* **THE PROBLEM**:
Find how many lines below mention "Given". Nothing but the number is needed.

PROVIDED INFORMATION Start Marker

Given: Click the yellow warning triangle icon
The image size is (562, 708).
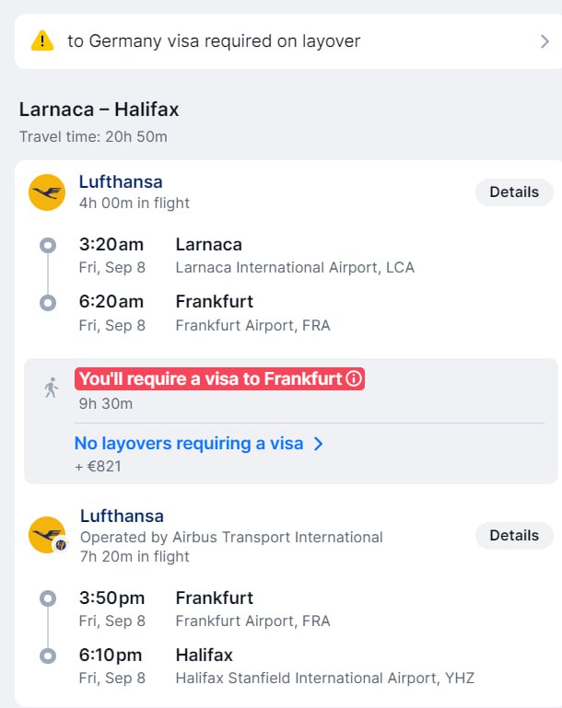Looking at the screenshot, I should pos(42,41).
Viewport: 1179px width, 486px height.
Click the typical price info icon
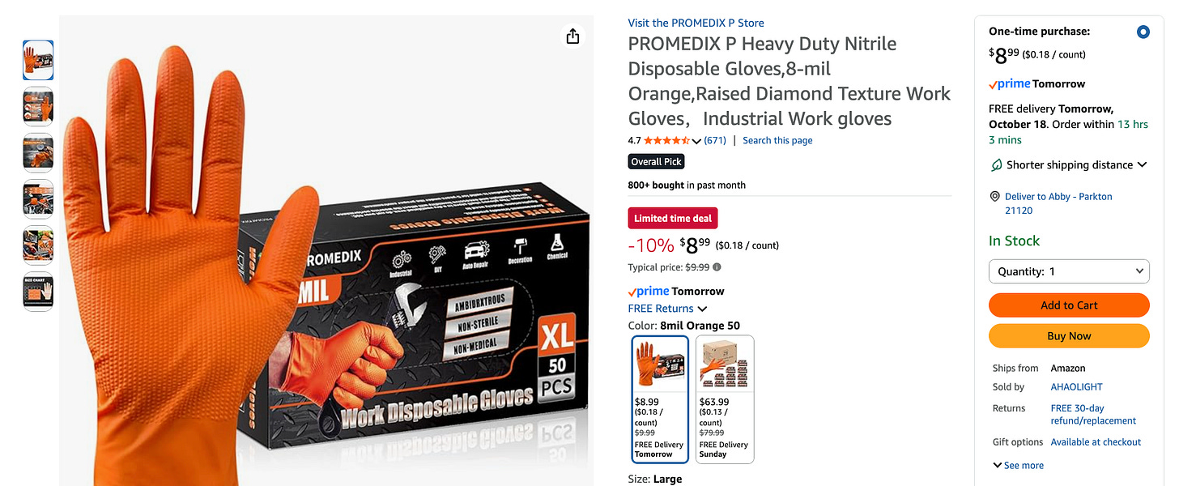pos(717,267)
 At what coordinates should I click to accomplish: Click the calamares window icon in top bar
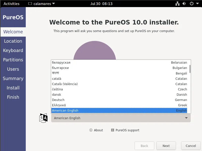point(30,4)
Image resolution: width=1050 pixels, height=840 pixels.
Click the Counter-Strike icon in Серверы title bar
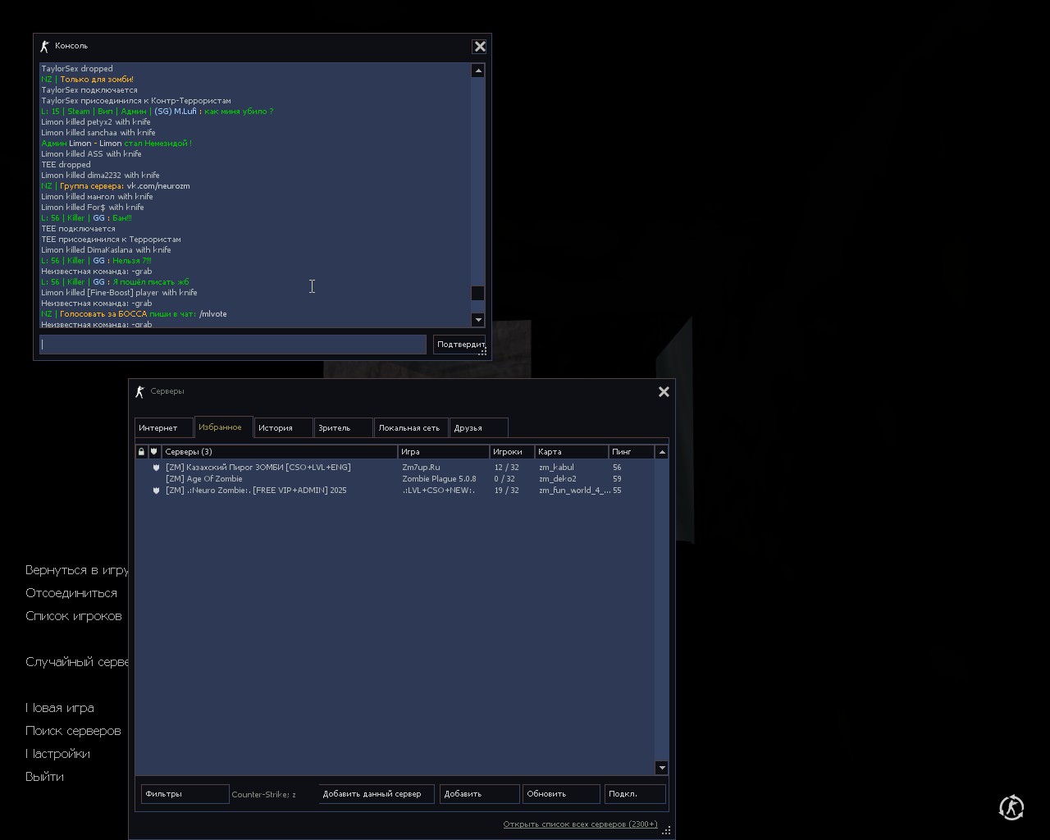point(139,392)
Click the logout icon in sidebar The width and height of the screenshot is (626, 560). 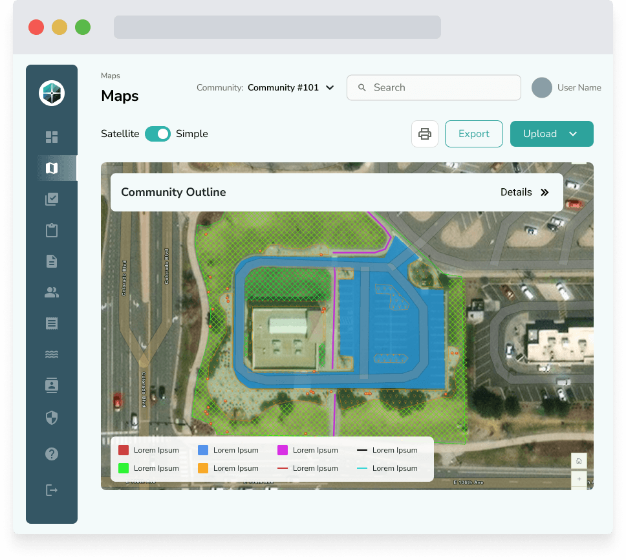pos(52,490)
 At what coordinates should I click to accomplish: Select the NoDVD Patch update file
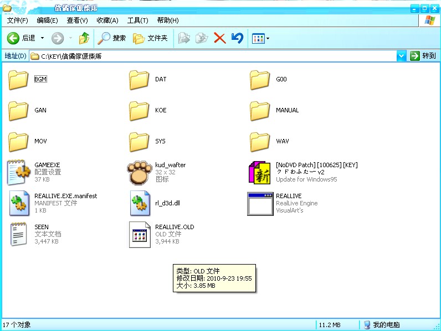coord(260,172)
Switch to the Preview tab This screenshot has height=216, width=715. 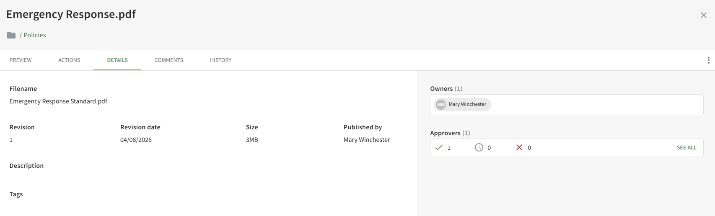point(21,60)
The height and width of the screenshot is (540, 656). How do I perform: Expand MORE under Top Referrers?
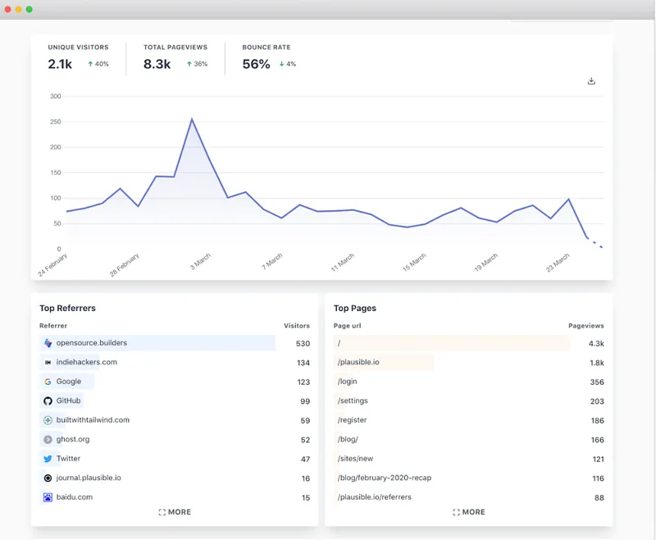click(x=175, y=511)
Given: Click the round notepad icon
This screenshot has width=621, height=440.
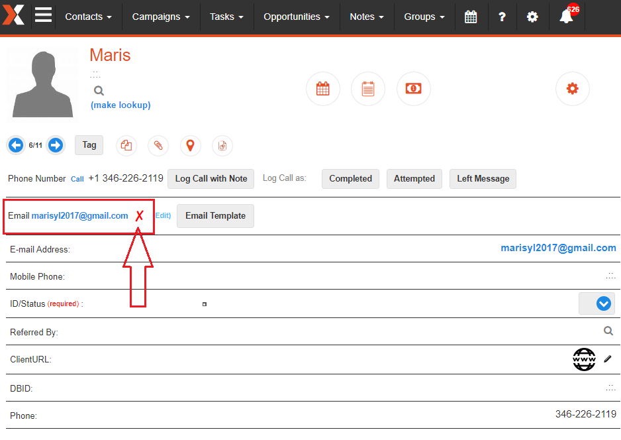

PROVIDED INFORMATION End Marker

* **YOUR SOLUTION**:
2